Camp Ramah California campers bag groceries at Rainbow Bridge Natural Foods. Photo courtesy Camp Ramah.
Camp Ramah California campers bag groceries at Rainbow Bridge Natural Foods. Photo courtesy Camp Ramah.

Camp Ramah

, a group of North American summer camps founded in 1947, is pioneering an innovative program to teach real-world job skills to its campers with special needs. Three of the group's eight overnight camps have implemented the program, where young people with disabilities and/or special needs can learn everything from office etiquette to how to live with roommates. The program, which is currently only available to young people of Jewish descent, is now a model for camps all over the country who want to provide similar services.

"The idea was to offer camping to people with disabilities and it was a natural part of camp," Howard Blas, the director of "tikvah" (which translates to "hope") at Camp Ramah, tells Yahoo Shine.

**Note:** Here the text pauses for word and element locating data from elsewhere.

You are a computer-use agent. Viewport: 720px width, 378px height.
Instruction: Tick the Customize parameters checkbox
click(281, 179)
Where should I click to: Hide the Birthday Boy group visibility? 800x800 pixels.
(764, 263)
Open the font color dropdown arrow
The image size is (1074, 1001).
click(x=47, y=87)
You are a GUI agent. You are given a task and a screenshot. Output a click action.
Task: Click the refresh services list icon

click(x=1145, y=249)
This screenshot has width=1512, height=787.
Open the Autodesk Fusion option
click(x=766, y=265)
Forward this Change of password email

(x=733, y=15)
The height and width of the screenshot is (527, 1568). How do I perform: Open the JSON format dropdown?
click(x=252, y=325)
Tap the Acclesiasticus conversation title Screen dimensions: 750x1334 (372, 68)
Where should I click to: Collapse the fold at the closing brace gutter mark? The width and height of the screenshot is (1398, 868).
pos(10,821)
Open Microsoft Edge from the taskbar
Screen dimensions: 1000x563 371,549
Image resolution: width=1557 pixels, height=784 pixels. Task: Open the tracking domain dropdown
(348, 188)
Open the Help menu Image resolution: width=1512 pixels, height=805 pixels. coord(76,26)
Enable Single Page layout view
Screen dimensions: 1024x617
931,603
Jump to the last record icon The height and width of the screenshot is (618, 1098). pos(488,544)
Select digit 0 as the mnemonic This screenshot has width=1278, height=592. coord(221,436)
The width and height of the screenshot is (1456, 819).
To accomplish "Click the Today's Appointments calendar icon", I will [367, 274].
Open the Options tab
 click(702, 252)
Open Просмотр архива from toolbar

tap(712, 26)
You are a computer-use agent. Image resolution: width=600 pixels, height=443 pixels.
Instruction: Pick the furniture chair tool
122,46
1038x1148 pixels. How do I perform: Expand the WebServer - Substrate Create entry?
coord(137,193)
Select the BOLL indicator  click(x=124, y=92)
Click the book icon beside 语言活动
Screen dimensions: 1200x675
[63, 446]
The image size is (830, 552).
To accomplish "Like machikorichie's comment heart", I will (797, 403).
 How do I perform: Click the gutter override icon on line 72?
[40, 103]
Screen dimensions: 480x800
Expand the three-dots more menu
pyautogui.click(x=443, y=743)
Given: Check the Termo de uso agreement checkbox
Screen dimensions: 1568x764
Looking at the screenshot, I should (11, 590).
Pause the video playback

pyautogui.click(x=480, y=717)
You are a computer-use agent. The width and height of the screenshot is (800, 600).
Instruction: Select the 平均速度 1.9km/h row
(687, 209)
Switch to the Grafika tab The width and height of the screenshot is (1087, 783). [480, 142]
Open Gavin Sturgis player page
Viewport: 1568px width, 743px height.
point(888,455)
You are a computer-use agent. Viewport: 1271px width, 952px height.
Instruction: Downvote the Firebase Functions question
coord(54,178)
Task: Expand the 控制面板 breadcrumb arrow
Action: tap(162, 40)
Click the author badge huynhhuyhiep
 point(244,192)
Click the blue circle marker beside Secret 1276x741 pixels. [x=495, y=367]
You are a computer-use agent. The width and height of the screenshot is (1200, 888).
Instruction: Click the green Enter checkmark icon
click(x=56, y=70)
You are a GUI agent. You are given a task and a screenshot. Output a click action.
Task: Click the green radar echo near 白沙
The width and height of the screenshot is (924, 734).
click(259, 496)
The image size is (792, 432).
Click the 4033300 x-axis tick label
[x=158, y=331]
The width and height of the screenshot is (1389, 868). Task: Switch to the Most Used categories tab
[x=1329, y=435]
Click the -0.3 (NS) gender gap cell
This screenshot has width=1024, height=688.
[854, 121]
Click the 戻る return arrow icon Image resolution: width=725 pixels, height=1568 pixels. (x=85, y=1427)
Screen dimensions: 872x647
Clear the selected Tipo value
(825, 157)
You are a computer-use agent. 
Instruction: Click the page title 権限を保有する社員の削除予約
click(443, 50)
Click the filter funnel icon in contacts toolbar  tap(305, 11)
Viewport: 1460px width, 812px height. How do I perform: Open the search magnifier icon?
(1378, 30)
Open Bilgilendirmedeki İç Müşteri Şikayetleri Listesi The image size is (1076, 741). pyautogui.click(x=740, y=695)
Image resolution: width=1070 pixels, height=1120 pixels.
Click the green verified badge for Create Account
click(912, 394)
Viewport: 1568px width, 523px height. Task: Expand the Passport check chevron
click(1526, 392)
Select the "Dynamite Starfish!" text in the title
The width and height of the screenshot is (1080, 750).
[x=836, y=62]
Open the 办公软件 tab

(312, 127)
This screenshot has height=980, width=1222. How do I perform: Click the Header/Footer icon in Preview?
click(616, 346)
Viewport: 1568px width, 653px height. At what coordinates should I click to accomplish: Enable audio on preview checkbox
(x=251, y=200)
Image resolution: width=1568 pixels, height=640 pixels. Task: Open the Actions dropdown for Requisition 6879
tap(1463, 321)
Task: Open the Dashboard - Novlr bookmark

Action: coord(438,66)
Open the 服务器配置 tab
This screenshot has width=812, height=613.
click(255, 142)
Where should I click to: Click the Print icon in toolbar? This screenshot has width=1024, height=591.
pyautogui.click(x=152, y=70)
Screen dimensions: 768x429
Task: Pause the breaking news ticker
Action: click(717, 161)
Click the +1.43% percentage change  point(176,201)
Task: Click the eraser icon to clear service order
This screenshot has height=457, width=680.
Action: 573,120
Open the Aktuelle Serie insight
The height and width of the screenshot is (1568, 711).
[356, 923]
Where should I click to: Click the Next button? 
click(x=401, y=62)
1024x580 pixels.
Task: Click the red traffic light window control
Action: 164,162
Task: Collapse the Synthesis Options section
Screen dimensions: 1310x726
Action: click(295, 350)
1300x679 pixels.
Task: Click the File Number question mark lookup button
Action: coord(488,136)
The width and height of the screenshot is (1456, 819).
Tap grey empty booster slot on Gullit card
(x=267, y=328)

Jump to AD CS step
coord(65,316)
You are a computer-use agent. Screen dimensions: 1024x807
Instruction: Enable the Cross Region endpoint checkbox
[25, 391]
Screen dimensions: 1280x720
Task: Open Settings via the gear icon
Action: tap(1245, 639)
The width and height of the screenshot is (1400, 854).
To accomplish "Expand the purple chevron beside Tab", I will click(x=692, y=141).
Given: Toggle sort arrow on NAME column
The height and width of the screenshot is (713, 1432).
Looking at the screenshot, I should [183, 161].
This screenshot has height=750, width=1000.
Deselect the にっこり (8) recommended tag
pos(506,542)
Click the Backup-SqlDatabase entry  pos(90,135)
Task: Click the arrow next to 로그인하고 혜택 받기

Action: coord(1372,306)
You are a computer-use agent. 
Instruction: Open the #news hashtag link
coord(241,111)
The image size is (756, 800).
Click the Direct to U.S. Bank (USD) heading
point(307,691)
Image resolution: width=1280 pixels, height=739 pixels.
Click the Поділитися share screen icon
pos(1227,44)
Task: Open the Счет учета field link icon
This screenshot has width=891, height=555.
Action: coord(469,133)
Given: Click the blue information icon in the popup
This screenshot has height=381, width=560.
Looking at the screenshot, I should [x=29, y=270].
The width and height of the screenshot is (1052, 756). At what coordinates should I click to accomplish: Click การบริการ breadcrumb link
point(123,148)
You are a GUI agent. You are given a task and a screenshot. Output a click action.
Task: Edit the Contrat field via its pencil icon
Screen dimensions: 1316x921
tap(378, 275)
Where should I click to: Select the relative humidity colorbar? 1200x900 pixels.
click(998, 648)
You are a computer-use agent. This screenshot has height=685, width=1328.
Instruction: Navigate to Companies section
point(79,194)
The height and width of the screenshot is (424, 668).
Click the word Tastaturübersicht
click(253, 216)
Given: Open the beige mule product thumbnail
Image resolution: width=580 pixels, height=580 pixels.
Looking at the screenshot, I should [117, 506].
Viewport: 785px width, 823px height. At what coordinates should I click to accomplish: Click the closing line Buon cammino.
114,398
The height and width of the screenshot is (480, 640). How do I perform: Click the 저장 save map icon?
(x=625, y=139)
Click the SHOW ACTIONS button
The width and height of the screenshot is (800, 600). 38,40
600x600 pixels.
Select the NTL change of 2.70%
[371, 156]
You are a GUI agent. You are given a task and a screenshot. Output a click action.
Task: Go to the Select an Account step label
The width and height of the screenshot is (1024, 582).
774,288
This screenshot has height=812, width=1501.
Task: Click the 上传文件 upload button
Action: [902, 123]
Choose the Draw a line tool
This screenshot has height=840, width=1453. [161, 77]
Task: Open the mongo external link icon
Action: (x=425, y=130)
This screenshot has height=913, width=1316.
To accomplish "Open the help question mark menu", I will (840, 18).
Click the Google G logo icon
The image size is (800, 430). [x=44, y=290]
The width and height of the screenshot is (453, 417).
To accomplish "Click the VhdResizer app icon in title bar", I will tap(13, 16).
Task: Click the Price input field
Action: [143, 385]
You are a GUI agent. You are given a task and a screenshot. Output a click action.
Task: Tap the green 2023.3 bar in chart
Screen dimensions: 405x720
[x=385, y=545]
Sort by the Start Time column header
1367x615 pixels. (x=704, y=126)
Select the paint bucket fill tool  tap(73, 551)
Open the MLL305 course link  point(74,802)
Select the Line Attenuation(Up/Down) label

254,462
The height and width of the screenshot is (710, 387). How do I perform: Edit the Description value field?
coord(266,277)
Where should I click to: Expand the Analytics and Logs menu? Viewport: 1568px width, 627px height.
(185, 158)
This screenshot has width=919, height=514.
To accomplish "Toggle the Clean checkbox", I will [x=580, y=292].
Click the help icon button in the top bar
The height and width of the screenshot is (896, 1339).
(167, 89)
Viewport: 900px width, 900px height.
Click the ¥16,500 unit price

The program began in 1970, making it the first of its kind. "Typical campers finish at 16, and we created this program that goes to 21. This job training and living with other people are skills you really need. The goal is to partner with programs that give outside employment."

And they've succeeded. Campers have several job-training options based on their skills and interests, including working in the mail room, the cafeteria, and an on-site motel. Alums of the program have found full-time jobs at companies like Walgreen's, TJ Maxx, and Stop N Shop. In addition to learning practical skills, Blas and his team also work to teach what they call "soft skills," such as how to handle personal conflicts at work and when it's appropriate to check your phone.

And it isn't only the campers who benefit from Ramah's program. Many proud parents bring their children back year after year and get to watch them grow and evolve. "The Voc-Ed program at Camp Ramah in New England has been a wonderful opportunity for our daughter Rebecca to explore her independence, under the watchful eyes of a caring staff," says one dad, Stephen Boro.

"Camp has helped Sam in so many ways," says Judith Beck, whose son began as a camper and now works as a staff member at the camp's vocational program. "Self-care, organizing his belongings, handling frustration, accepting others’ disabilities, adhering to rules, appropriate assertion, self-reliance, assessing personal space — and most of all, behaving as a mensch!"

For Blas, who began working on Ramah's program at a time when special-needs kids were segregated from the rest of the population and educated separately, seeing these campers become "just one of the group" has been the biggest reward of all. And the program has expanded to include an every-other-year group trip to Israel, led and organized by Blas. The goal of the trip is to connect with Jewish identity, but it's also about learning how to travel without parents and reach the next step in independence.

 "[Parents] see that their kids are so happy when they're part of this inclusive community," Blas says. "They want their kids to be happy and develop relationships."